Bei den ersten beiden Trilogien gefiel mir jeweils der zweite Teil am besten. Seien wir ehrlich, Episode IV ist eigentlich ein wenig langweilig und langatmig und Episode VI leider zum Teil mit den Ewoks ein Kinderfilm worunter er litt. Die Ewoks gab es dann ja auch noch mal als eigenständigen Spielfilm für Kinder (der dann ganz süß war).

Bei Episode 1 und 2 nervte mich der kleine Oberkluge Darth Vader, ich fand diese Trilogie ansonsten damals nicht sooo schlecht. Insbesondere Episode 2 mit Obi Wans Detektivgeschichte gefiel mir ausgesprochen gut, das hatte so einen Cyberpunk Flair. Episode 3 war dann ein reines Actionspektakel und deswegen eigentlich völlig okay, solange man sich nicht auf die Story konzentrierte.

Auch Episode 7 fand ich so schlecht nicht, sie hatte ein paar Macken und brachte nicht wirklich irgendwas neues und innovatives aber man konnte sie sich mM.n. ansehen.
Was es dann völlig ruiniert hat war Ep. 8, das war einfach an Dummheit, Dämlichkeit und mieser Story mit Plotholes größer als das Universum nicht auszuhalten.
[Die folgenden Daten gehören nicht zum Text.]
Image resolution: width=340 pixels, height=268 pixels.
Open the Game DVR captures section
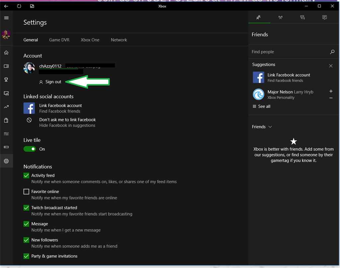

Ich habe was Logikfehler angeht gerade bei Fantasy und Sci Fi ein sehr dickes Fell aber was die in Ep. 7 für einen Müll verzapft haben war dann auch mir einfach zu viel.
Immerhin, ein paar nette Szenen gab es auch da und der Charakter der verhassten Rose Tico gefiel mir z.B. sehr, allerdings hätten sie besser die Schauspielerinnen der Tico Schwestern vertauscht, denn die andere sah richtig gut aus. Überhaupt waren ja generell die Frauen, mit Ausnahme von Rey und eben der schnell abgehakten Tico-Schwester an Hässlichkeit schwer zu überbieten. Das sollten die Amis sich endlich mal wieder abgewöhnen, Filme sollen schließlich auch immer ein wenig Glanz und Pompösität zeigen. 

Was die Klappmesser- Saber Rey angeht, in einem anderen Forum wurde vermutet, dass es dabei Reys Mutter sein könnte, die ein Sith ist. Schauspielerin ist Kerry Russel, das würde mit der Szene auch hinhauen. Und, das würde ich durchaus interessant finden.


----------



## Frullo (28. August 2019)

Spiritogre schrieb:


> Seien wir ehrlich, Episode IV ist eigentlich ein wenig langweilig und langatmig.






*HÄRESIE!*


----------